Text extract>
# Jet Classification Exercise: Introduction to Machine Learning in High-Energy Physics

## Introduction to Classification

Classification is a fundamental task in machine learning where we aim to predict discrete class labels or categories for input data. In classification problems, we have:

- **Input features (X)**: The characteristics or measurements we use to make predictions
- **Target labels (y)**: The discrete categories we want to predict
- **Model**: A function that maps features to class probabilities or decisions

### Classification in High-Energy Physics: Jet Tagging

In high-energy physics, **jet tagging** is a crucial classification task where we identify the type of particle that initiated a jet of particles in a detector. Jets are collimated sprays of particles produced when high-energy quarks or gluons hadronize.

**Key applications:**
- **Top quark identification**: Distinguishing jets from top quark decay from background jets
- **Higgs boson searches**: Identifying jets from Higgs decay products
- **New physics searches**: Finding signatures of beyond-Standard-Model particles

**Why is this challenging?**
- High-dimensional feature space with complex correlations
- Large backgrounds from quantum chromodynamics (QCD) processes
- Need for high efficiency while maintaining low false positive rates
- Real-time processing requirements in detector trigger systems

This exercise focuses on **top quark jet tagging**, where we classify jets as either originating from top quark decay or from background QCD processes.

## Dataset Description: JetClass

We will use the **JetClass** dataset, a comprehensive dataset for jet classification tasks in high-energy physics.

**Dataset Reference:** https://zenodo.org/records/6619768

### Dataset Overview

The JetClass dataset contains simulated jet data with the following characteristics:

- **Purpose**: Multi-class jet classification (top, W/Z bosons, Higgs, QCD background)

Requirement> Say whether each statement agrees with the jet classification exercise, answering yes or no and quoting the words of the exercise that decide it. (a) The exercise sorts jets into those from top quark decay and those from background QCD processes. (b) Jets are produced when high-energy electrons hadronize. (c) The JetClass dataset holds real recorded detector data.

Data listing>
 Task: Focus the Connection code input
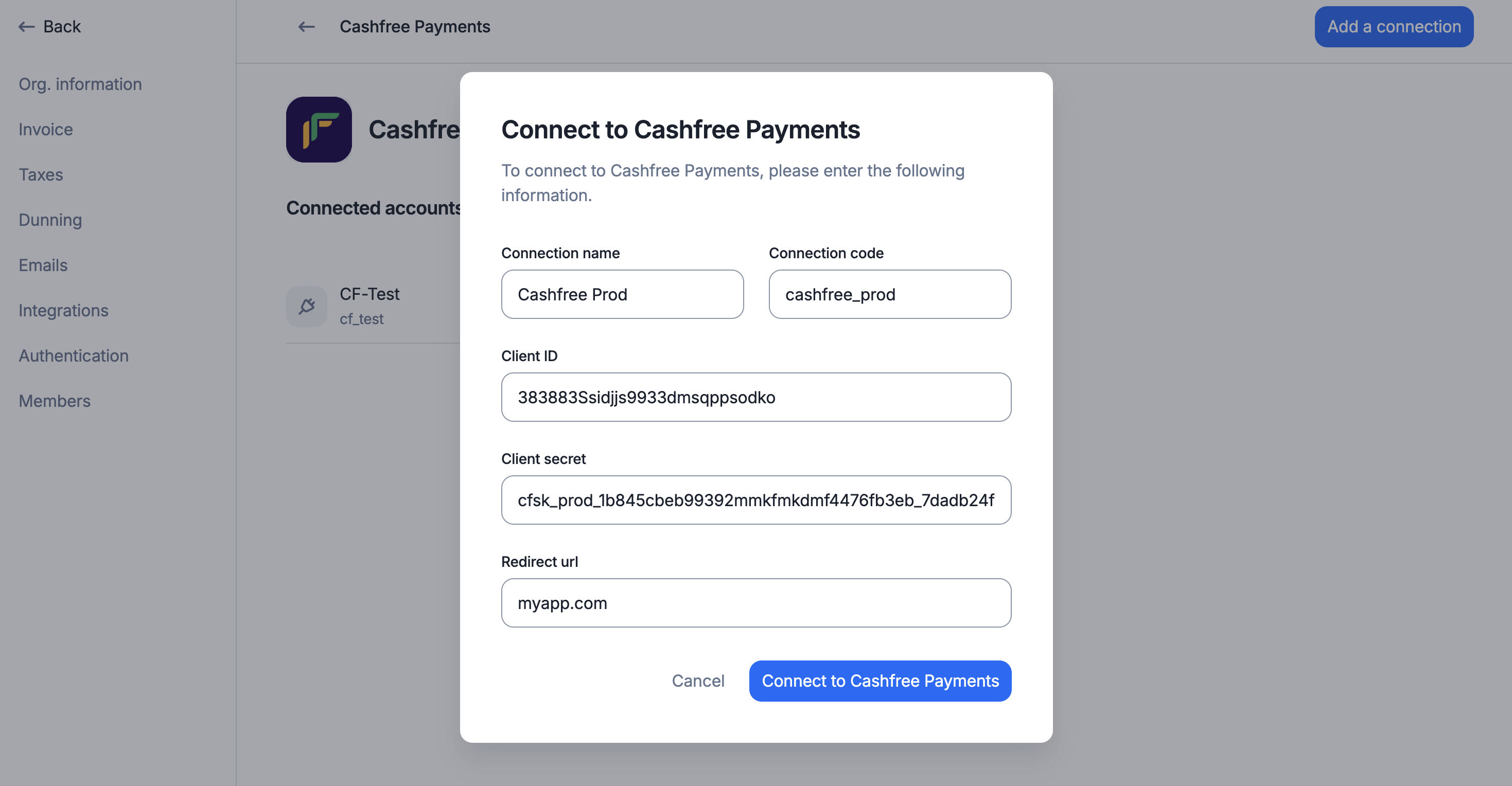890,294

--

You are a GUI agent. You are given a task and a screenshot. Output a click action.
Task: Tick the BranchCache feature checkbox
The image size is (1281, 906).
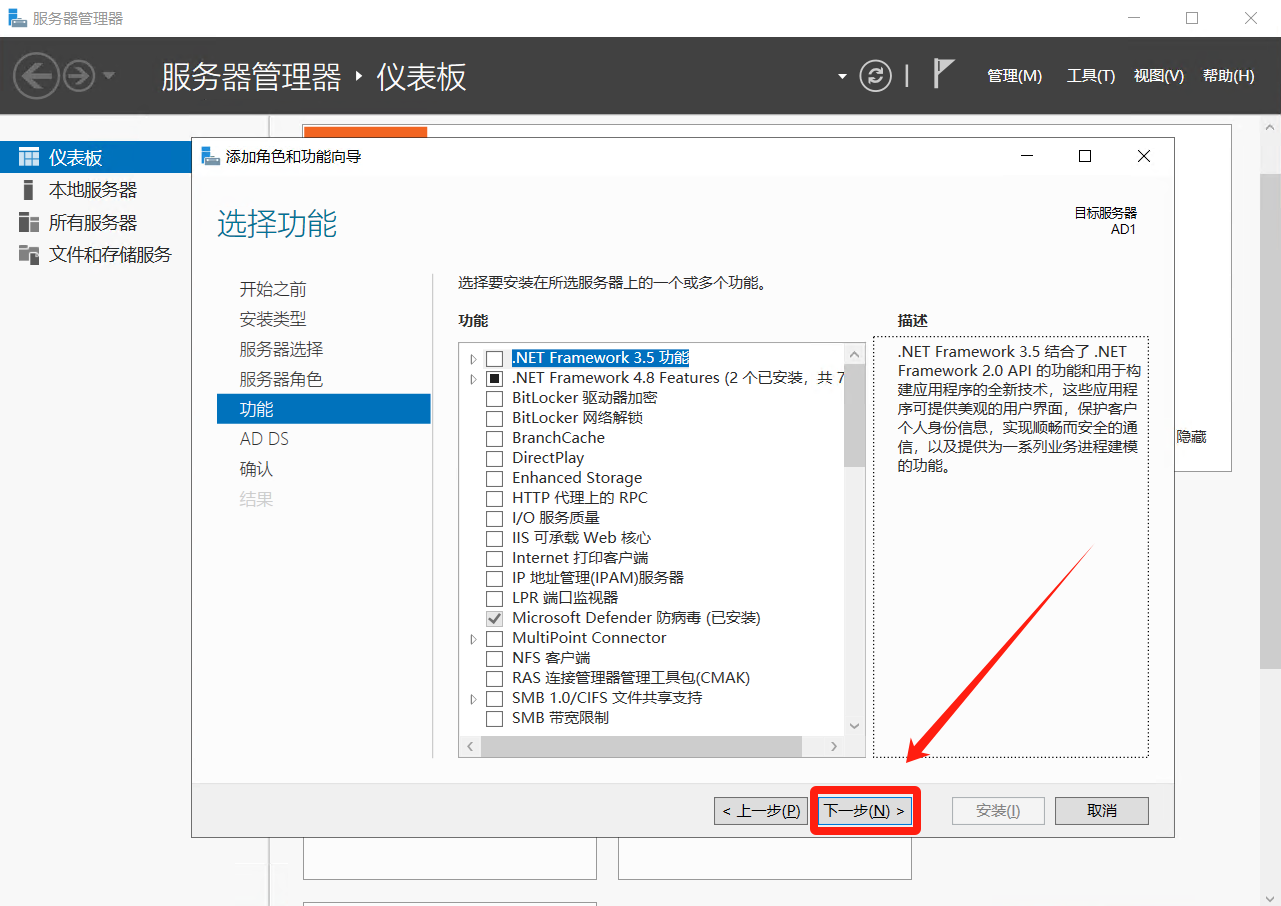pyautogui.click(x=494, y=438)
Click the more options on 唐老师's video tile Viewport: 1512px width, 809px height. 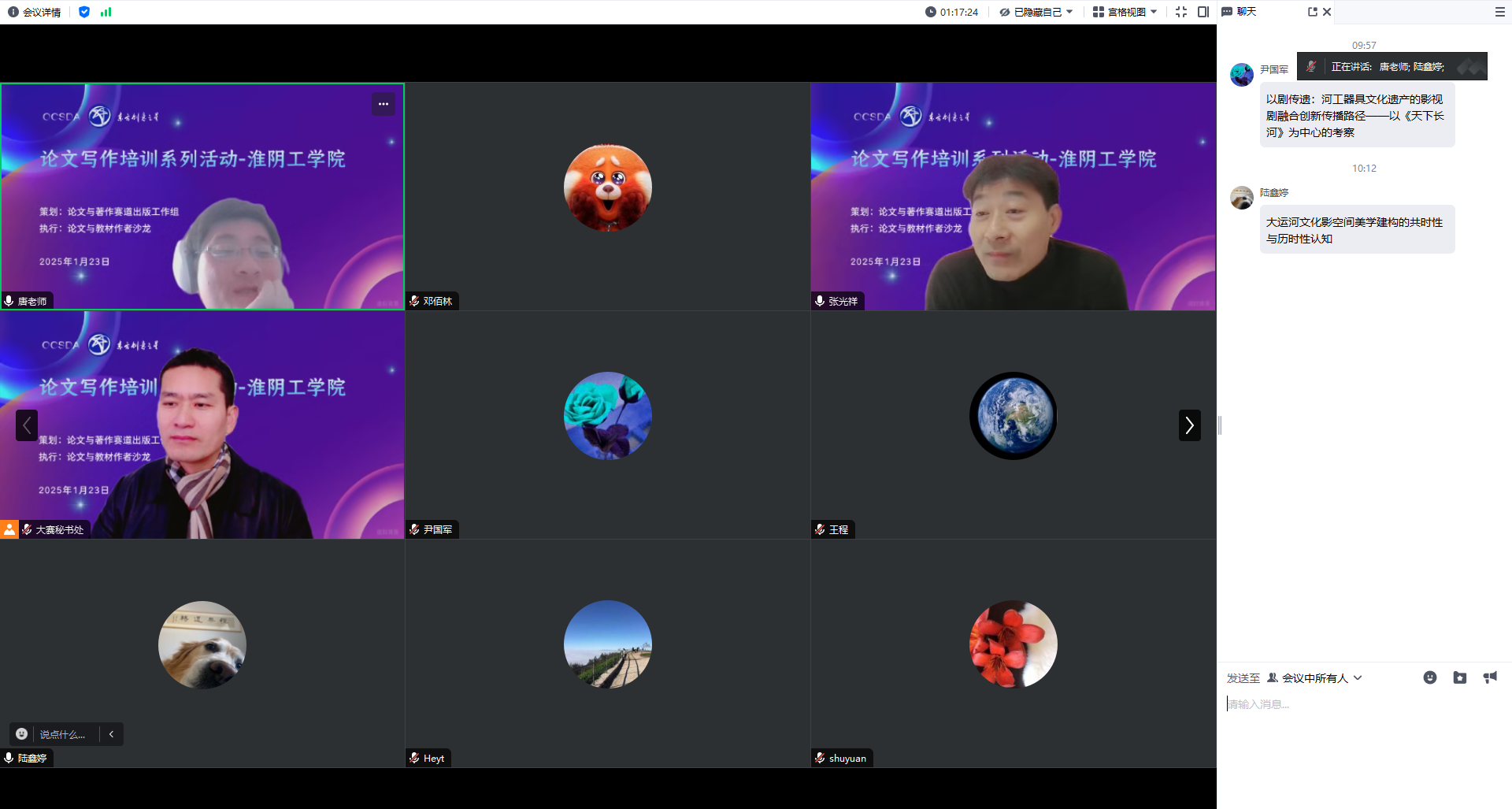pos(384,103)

Written answer>
(a) Yes: "where we classify jets as either originating from top quark decay or from background QCD processes."
(b) No: "Jets are collimated sprays of particles produced when high-energy quarks or gluons hadronize."
(c) No: "The JetClass dataset contains simulated jet data"